START The records

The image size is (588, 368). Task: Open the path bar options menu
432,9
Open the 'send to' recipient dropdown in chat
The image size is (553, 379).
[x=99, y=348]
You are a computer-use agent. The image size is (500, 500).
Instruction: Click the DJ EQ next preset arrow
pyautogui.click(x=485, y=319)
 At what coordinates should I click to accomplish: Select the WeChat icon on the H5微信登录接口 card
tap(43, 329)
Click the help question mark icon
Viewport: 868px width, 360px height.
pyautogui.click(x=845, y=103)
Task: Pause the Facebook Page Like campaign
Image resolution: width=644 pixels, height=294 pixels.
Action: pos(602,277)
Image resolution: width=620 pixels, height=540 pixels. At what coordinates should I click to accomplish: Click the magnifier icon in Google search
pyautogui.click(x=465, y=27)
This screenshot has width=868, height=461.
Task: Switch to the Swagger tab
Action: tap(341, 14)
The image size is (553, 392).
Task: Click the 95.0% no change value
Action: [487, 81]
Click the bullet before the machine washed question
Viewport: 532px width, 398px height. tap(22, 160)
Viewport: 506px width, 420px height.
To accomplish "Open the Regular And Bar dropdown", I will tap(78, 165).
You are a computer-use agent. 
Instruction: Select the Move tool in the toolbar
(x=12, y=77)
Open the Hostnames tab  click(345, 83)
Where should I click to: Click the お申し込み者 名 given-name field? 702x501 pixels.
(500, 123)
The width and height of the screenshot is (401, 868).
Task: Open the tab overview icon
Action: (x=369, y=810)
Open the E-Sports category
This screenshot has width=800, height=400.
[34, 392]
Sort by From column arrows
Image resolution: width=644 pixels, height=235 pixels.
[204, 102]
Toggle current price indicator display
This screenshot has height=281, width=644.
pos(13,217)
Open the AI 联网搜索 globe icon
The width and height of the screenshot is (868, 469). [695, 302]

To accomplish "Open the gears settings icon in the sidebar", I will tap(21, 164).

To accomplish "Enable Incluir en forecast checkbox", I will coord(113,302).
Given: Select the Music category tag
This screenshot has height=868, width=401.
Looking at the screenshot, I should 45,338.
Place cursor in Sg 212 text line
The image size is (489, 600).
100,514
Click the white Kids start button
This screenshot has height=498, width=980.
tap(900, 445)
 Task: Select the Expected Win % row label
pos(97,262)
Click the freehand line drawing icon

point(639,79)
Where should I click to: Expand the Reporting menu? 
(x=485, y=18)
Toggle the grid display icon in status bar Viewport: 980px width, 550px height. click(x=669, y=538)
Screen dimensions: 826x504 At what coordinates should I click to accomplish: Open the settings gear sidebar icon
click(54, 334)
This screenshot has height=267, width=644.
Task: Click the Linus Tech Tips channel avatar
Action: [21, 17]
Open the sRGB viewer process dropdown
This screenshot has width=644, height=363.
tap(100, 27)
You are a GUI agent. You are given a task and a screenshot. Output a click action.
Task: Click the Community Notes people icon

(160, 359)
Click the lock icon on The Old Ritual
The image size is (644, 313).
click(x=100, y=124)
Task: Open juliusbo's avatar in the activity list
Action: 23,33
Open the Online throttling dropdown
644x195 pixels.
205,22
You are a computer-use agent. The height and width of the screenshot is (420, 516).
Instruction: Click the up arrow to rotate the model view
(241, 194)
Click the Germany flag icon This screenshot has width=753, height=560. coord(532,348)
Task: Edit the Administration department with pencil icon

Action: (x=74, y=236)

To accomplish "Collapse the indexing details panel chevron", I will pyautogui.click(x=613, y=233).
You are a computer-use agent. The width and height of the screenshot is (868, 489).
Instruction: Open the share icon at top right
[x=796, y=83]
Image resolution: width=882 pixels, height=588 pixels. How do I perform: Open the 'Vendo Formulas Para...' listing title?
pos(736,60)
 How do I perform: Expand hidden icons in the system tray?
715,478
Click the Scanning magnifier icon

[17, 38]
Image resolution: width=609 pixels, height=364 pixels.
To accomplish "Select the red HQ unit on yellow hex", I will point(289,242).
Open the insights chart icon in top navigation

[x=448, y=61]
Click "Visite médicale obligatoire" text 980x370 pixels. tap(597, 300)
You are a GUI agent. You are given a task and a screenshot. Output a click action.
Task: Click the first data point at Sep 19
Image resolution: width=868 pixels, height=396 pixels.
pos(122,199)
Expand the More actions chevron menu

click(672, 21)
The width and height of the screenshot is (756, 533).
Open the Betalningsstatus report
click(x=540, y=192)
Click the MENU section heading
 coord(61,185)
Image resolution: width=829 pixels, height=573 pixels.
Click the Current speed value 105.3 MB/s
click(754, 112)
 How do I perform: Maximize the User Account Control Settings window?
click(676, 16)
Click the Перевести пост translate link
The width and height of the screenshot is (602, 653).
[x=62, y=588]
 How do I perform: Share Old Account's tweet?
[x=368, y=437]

END The records

#### Task instructions:
Set down every record above, word for word.

#### Completed task:
The image size is (588, 368). Task: Open the path bar options menu
432,9
Open the 'send to' recipient dropdown in chat
The image size is (553, 379).
[x=99, y=348]
You are a computer-use agent. The image size is (500, 500).
Instruction: Click the DJ EQ next preset arrow
pyautogui.click(x=485, y=319)
 At what coordinates should I click to accomplish: Select the WeChat icon on the H5微信登录接口 card
tap(43, 329)
Click the help question mark icon
Viewport: 868px width, 360px height.
pyautogui.click(x=845, y=103)
Task: Pause the Facebook Page Like campaign
Image resolution: width=644 pixels, height=294 pixels.
Action: pos(602,277)
Image resolution: width=620 pixels, height=540 pixels. At what coordinates should I click to accomplish: Click the magnifier icon in Google search
pyautogui.click(x=465, y=27)
This screenshot has width=868, height=461.
Task: Switch to the Swagger tab
Action: tap(341, 14)
The image size is (553, 392).
Task: Click the 95.0% no change value
Action: [487, 81]
Click the bullet before the machine washed question
Viewport: 532px width, 398px height. tap(22, 160)
Viewport: 506px width, 420px height.
To accomplish "Open the Regular And Bar dropdown", I will tap(78, 165).
You are a computer-use agent. 
Instruction: Select the Move tool in the toolbar
(x=12, y=77)
Open the Hostnames tab  click(345, 83)
Where should I click to: Click the お申し込み者 名 given-name field? 702x501 pixels.
(500, 123)
The width and height of the screenshot is (401, 868).
Task: Open the tab overview icon
Action: (x=369, y=810)
Open the E-Sports category
This screenshot has width=800, height=400.
[34, 392]
Sort by From column arrows
Image resolution: width=644 pixels, height=235 pixels.
[204, 102]
Toggle current price indicator display
This screenshot has height=281, width=644.
pos(13,217)
Open the AI 联网搜索 globe icon
The width and height of the screenshot is (868, 469). [695, 302]

To accomplish "Open the gears settings icon in the sidebar", I will tap(21, 164).

To accomplish "Enable Incluir en forecast checkbox", I will coord(113,302).
Given: Select the Music category tag
This screenshot has height=868, width=401.
Looking at the screenshot, I should 45,338.
Place cursor in Sg 212 text line
The image size is (489, 600).
100,514
Click the white Kids start button
This screenshot has height=498, width=980.
tap(900, 445)
 Task: Select the Expected Win % row label
pos(97,262)
Click the freehand line drawing icon

point(639,79)
Where should I click to: Expand the Reporting menu? 
(x=485, y=18)
Toggle the grid display icon in status bar Viewport: 980px width, 550px height. click(x=669, y=538)
Screen dimensions: 826x504 At what coordinates should I click to accomplish: Open the settings gear sidebar icon
click(54, 334)
This screenshot has height=267, width=644.
Task: Click the Linus Tech Tips channel avatar
Action: [21, 17]
Open the sRGB viewer process dropdown
This screenshot has width=644, height=363.
tap(100, 27)
You are a GUI agent. You are given a task and a screenshot. Output a click action.
Task: Click the Community Notes people icon

(160, 359)
Click the lock icon on The Old Ritual
The image size is (644, 313).
click(x=100, y=124)
Task: Open juliusbo's avatar in the activity list
Action: 23,33
Open the Online throttling dropdown
644x195 pixels.
205,22
You are a computer-use agent. The height and width of the screenshot is (420, 516).
Instruction: Click the up arrow to rotate the model view
(241, 194)
Click the Germany flag icon This screenshot has width=753, height=560. coord(532,348)
Task: Edit the Administration department with pencil icon

Action: (x=74, y=236)

To accomplish "Collapse the indexing details panel chevron", I will pyautogui.click(x=613, y=233).
You are a computer-use agent. The width and height of the screenshot is (868, 489).
Instruction: Open the share icon at top right
[x=796, y=83]
Image resolution: width=882 pixels, height=588 pixels. How do I perform: Open the 'Vendo Formulas Para...' listing title?
pos(736,60)
 How do I perform: Expand hidden icons in the system tray?
715,478
Click the Scanning magnifier icon

[17, 38]
Image resolution: width=609 pixels, height=364 pixels.
To accomplish "Select the red HQ unit on yellow hex", I will point(289,242).
Open the insights chart icon in top navigation

[x=448, y=61]
Click "Visite médicale obligatoire" text 980x370 pixels. tap(597, 300)
You are a GUI agent. You are given a task and a screenshot. Output a click action.
Task: Click the first data point at Sep 19
Image resolution: width=868 pixels, height=396 pixels.
pos(122,199)
Expand the More actions chevron menu

click(672, 21)
The width and height of the screenshot is (756, 533).
Open the Betalningsstatus report
click(x=540, y=192)
Click the MENU section heading
 coord(61,185)
Image resolution: width=829 pixels, height=573 pixels.
Click the Current speed value 105.3 MB/s
click(754, 112)
 How do I perform: Maximize the User Account Control Settings window?
click(676, 16)
Click the Перевести пост translate link
The width and height of the screenshot is (602, 653).
[x=62, y=588]
 How do I perform: Share Old Account's tweet?
[x=368, y=437]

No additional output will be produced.